The aims of this study were to determine the most effective solvent extract of mangosteen, anti-acne- inducing bacterial activity and the amount of alpha-mangostin, a major active component in each mangosteen fruit rind extract, using high-performance liquid chromatography (HPLC). MATERIALS AND
The fruit rinds of mangosteen were extracted with hexane, dichloromethane, ethanol and water. The extracts were tested for antibacterial activity against bacteria that induce acne, including Propionibacterium acnes and Staphylococcus epidermidis. Thin-layer chromatographic autobiography against these bacteria was also performed for each extract, while the alpha-mangostin content was analyzed using a validated HPLC method.
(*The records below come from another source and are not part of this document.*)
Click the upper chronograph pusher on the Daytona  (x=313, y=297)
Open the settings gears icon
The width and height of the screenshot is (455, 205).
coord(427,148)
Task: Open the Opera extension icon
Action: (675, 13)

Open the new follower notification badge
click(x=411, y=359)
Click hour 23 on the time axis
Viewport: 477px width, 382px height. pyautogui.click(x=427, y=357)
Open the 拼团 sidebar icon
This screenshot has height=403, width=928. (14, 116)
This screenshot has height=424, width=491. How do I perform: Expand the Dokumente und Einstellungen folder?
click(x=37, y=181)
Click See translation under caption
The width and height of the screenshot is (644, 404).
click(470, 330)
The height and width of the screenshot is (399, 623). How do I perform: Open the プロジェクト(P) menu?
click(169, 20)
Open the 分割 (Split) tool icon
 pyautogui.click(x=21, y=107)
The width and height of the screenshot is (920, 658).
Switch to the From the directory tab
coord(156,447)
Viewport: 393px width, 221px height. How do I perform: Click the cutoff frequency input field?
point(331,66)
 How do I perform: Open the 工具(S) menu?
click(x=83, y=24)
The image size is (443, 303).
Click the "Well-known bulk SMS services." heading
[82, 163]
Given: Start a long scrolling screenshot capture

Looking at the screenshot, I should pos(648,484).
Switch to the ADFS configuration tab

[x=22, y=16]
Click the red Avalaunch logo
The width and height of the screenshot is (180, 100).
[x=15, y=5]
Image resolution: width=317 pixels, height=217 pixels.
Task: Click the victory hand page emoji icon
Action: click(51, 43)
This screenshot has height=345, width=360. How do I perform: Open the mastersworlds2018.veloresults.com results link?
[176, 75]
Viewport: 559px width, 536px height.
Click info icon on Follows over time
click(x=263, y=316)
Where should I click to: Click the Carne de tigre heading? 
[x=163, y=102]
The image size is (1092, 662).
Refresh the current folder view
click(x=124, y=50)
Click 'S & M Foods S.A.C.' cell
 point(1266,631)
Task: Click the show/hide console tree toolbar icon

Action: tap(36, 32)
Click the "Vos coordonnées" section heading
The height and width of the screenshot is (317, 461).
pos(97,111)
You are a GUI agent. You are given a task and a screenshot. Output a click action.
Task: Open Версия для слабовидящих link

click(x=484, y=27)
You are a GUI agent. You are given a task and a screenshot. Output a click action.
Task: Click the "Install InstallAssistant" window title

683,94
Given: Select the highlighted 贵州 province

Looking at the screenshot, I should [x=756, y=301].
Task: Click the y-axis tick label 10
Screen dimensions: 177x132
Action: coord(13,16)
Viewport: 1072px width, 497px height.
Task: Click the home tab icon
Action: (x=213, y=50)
The dichloromethane extract exhibited the strongest antibacterial effect with minimum inhibitory concentration values for both bacterial species at 3.91 microg/ml, while the minimum bactericidal concentration values against P. acnes and S. epidermidis were 3.91 and 15.63 microg/ml, respectively. Thin-layer chromatographic autobiography indicated that alpha-mangostin was present in all extracts, except the water extract, and is a major active component against both P. acnes and S. epidermidis. Using HPLC, the dichloromethane extract yielded the highest content (46.21% w/w) of alpha-mangostin followed by the ethanol extract (18.03% w/w), the hexane extract (17.21% w/w) and the water extract (0.54% w/w). CONCLUSIONS: Dichloromethane extract exhibited the strongest anti-acne-inducing bacterial effect and this extract yielded the highest amount of alpha-mangostin.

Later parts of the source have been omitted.